• _The problem_
Can you quote the records below word for word, from the line containing "You are a computer-use agent. The" through the end of the records?

• _Working data_
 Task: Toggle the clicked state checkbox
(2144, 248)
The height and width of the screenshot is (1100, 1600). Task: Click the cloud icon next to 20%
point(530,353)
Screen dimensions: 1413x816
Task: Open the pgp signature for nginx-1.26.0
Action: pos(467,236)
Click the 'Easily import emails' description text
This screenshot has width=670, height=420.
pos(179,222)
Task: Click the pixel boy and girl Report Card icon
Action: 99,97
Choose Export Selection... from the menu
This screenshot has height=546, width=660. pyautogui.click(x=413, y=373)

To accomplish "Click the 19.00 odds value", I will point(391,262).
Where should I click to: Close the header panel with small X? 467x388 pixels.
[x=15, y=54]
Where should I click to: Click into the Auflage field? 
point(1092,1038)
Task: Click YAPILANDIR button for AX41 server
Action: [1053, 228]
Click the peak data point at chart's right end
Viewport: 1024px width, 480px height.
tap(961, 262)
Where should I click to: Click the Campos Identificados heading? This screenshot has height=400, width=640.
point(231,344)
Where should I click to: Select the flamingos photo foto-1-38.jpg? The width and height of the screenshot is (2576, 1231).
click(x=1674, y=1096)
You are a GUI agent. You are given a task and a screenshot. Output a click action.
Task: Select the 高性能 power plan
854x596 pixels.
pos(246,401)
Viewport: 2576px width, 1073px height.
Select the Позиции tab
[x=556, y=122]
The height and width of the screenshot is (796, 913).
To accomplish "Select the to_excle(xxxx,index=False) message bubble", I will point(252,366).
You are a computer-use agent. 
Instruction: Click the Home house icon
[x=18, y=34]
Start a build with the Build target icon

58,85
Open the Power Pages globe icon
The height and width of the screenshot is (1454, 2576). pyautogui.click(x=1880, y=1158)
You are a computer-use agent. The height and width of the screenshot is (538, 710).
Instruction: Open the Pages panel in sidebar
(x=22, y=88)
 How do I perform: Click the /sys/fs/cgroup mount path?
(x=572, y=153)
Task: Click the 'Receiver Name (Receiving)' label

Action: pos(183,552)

• _Result of the task_
You are a computer-use agent. The height and width of the screenshot is (538, 710).
Instruction: Open the Pages panel in sidebar
(x=22, y=88)
 How do I perform: Click the /sys/fs/cgroup mount path?
(x=572, y=153)
Task: Click the 'Receiver Name (Receiving)' label

Action: pos(183,552)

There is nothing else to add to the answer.